Wenn Sie lieber in einem Terminalfenster arbeiten, bietet das Google Cloud SDK das gcloud-Befehlszeilentool, mit dem Sie auf die benötigten Befehle zugreifen können. Mit dem gcloud-Tool können Sie sowohl Ihren Entwicklungsworkflow als auch Ihre GCP-Ressourcen verwalten. In der Referenz zu gcloud finden Sie eine vollständige Liste der verfügbaren Befehle.

Die GCP bietet außerdem Cloud Shell, eine browserbasierte, interaktive Shell-Umgebung für die GCP. Sie können auf Cloud Shell über die GCP Console zugreifen. Cloud Shell bietet folgende Vorteile:

  • eine temporäre Compute Engine-VM-Instanz
  • Befehlszeilenzugriff auf die Instanz von einem Webbrowser aus
  • integrierter Codeeditor
  • 5 GB nichtflüchtiger Speicher
  • vorinstalliertes Google Cloud SDK und andere Tools
  • Sprachunterstützung für Java, Go, Python, Node.js, PHP, Ruby und .NET
  • Webvorschau
  • integrierte Zugriffsberechtigung für Projekte und Ressourcen der GCP Console

Ein Screenshot der Cloud Shell-Oberfläche

Clientbibliotheken

Das Cloud SDK enthält Clientbibliotheken, mit denen Sie leicht Ressourcen erstellen und verwalten können. GCP-Clientbibliotheken bieten APIs für zwei zentrale Aufgaben:

  • App APIs ermöglichen einen Zugriff auf die Dienste. App APIs sind für unterstützte Sprachen wie Node.js und Python optimiert. Diese Bibliotheken basieren auf Dienstmetaphern. Sie können also auf eine natürlichere Art mit den Diensten arbeiten und müssen weniger Boilerplate-Code schreiben. Die Bibliotheken bieten außerdem Hilfsfunktionen für die Authentifizierung und Autorisierung.

  • Admin APIs bieten eine Funktionalität für die Ressourcenverwaltung.
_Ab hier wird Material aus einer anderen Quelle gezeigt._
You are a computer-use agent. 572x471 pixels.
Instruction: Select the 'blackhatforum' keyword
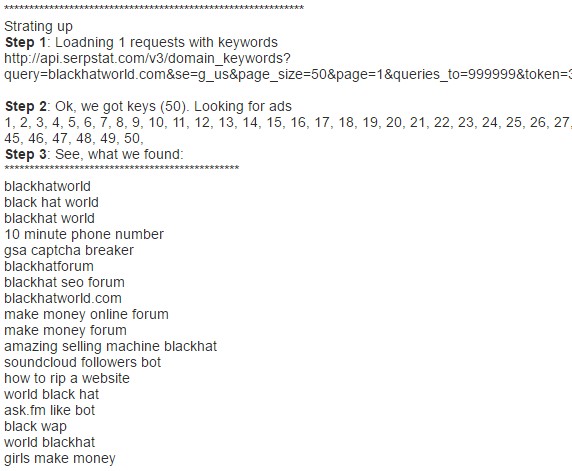49,266
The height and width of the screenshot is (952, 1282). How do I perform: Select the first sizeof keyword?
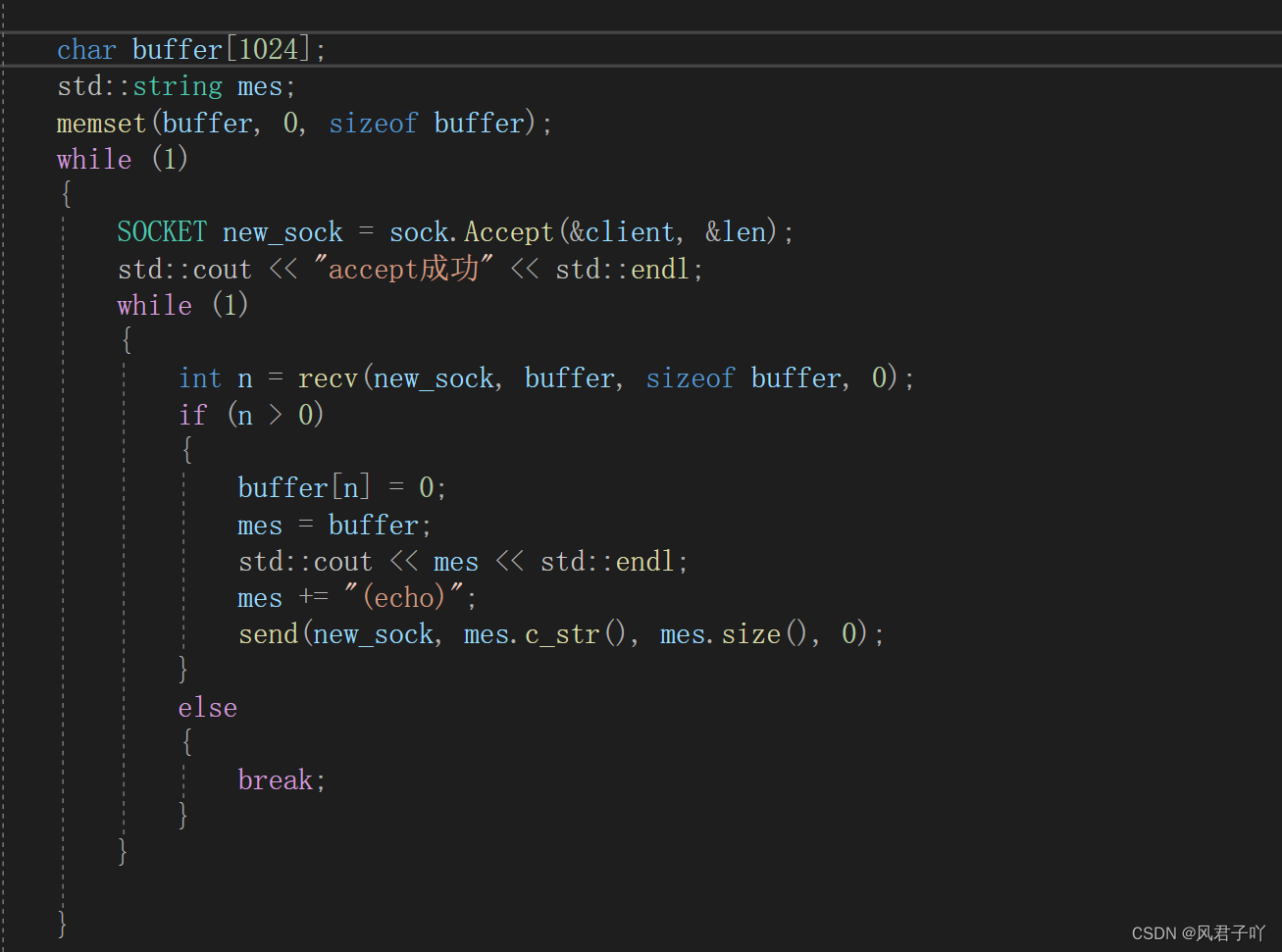tap(374, 123)
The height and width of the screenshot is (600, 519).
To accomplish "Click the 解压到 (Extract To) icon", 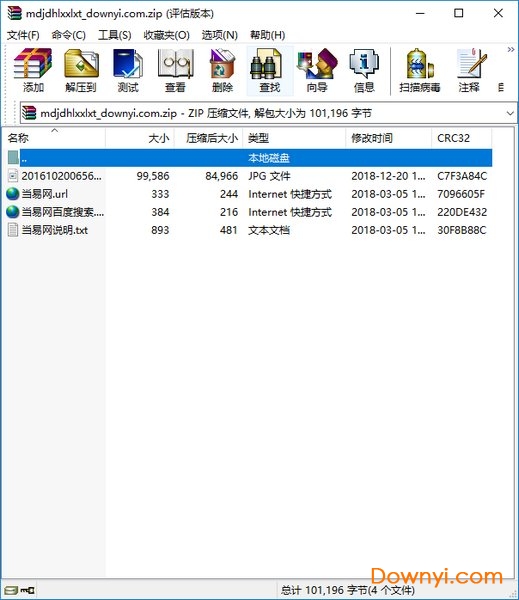I will (x=80, y=70).
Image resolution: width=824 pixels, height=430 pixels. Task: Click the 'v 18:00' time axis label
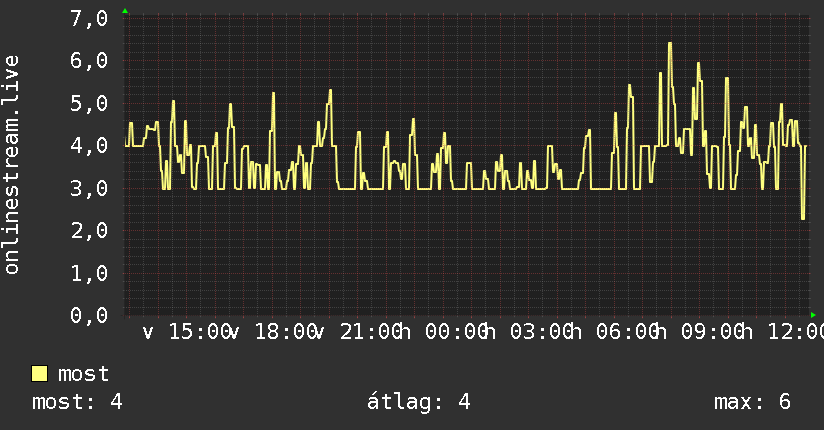tap(273, 332)
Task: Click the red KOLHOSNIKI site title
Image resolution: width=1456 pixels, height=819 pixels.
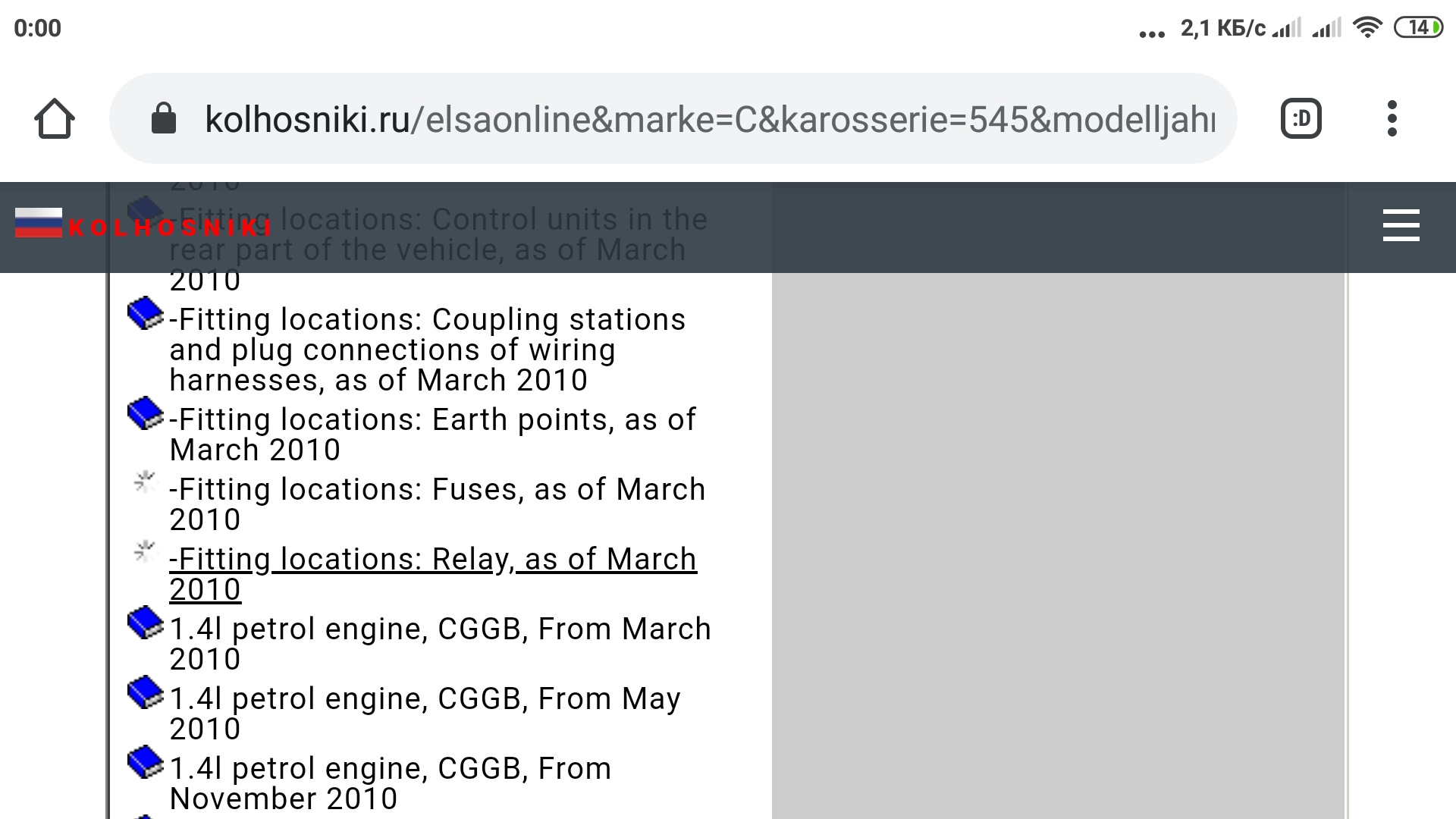Action: (x=171, y=228)
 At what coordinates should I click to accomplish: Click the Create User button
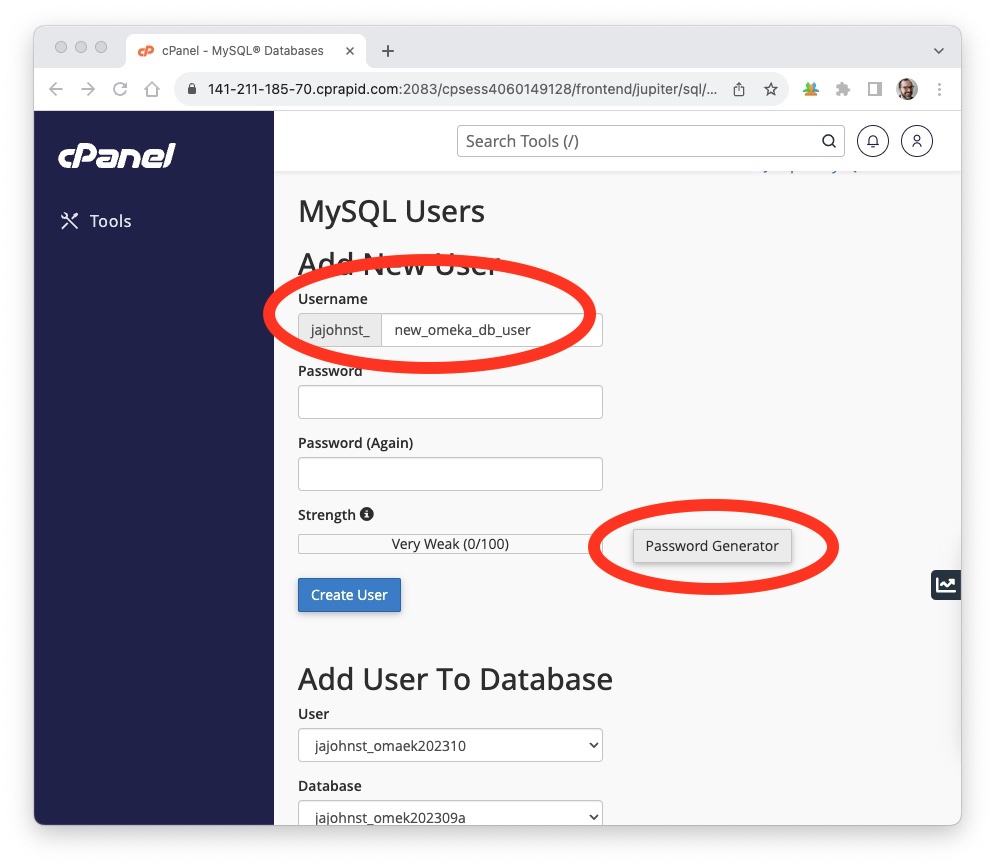349,595
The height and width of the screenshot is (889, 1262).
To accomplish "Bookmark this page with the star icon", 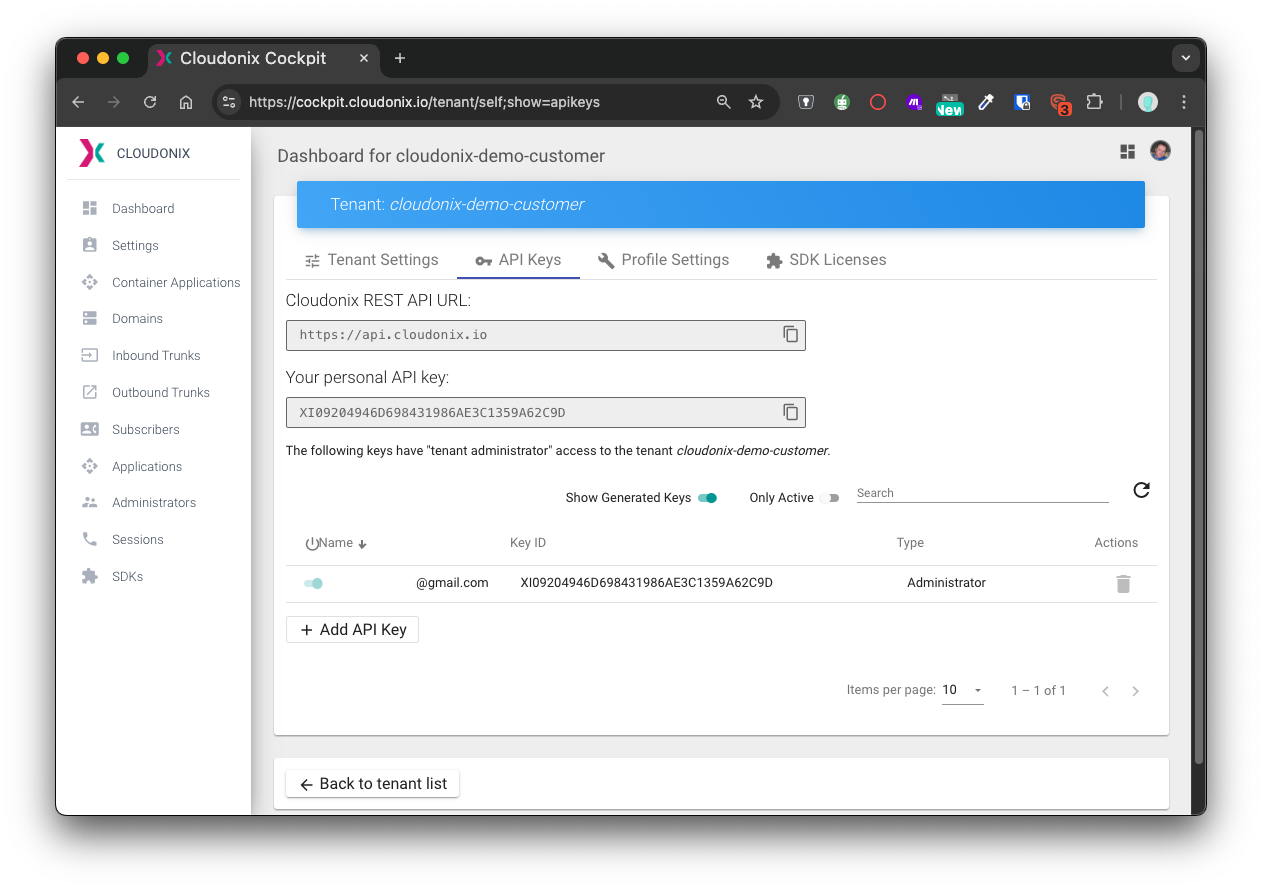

Sie können mit Admin APIs beispielsweise Ihre eigenen automatisierten Tools erstellen.

Außerdem haben Sie mit den Google API-Clientbibliotheken die Möglichkeit, auf APIs für Produkte wie Google Maps, Google Drive und YouTube zuzugreifen.

Preise

Informationen zu den Preisdetails für einzelne Dienste finden Sie in der Preisliste.

Mit dem Preisrechner können Sie eine Schätzung der Gesamtkosten für das Ausführen einer bestimmten Arbeitslast auf der GCP erstellen.